O lago

Não devo sair.

Estão lá fora!

Aqui ainda é seguro...

Minhas reservas são poucas, quase não há água aqui dentro, mas devo resistir.

Na janela da minha sala há uma vidraça e dela eu vejo o lago. O senhor do caos, o hospedeiro principal da praga que se espalhou.

Quantos ainda vivem lá fora?

Quantos mortos?

Quantos agora são escravos rastejantes submissos ao negrume que habita as águas calmas?

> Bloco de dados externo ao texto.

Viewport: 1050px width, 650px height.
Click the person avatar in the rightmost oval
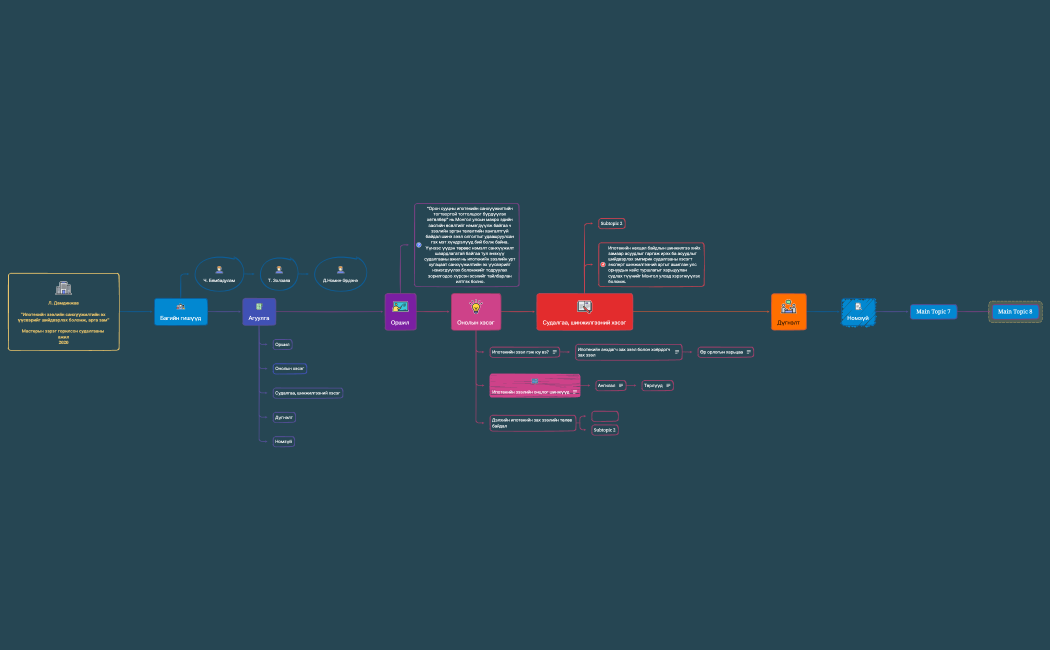(x=340, y=269)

Daqui de dentro posso ouvi-los rastejando-se lá fora, na penumbra. Não há mais luz do dia. Os malditos devoraram o azul do céu e tudo que existe é a neblina que cerca tudo. Ela provém das águas e é viva! Sua voz é um murmúrio convidando os poucos ajuizados como eu a lançar-se nesse abismo de sombras. A nadar nas águas do lago cachimbo e embebedar-se delas até não haver ar nos pulmões. Então afundar para voltar mais tarde. Voltar como um deles!

As mãos enlameadas deslizam na vidraça da janela. O som escorregadio que faz arrepia-me por inteiro... Se vai. Respiro aliviado. Uma marca de sujeira fixa-se ali;

Um convite.

A energia elétrica hoje é uma lembrança; não há sons humanos há tanto tempo... O gás se foi. O sono se foi. A noção de tempo está morta e os relógios já parecem enferrujados. Os últimos biscoitos não durarão mais que oito ou nove dias e toda água que existe agora ao meu alcance é negra, a água do lago...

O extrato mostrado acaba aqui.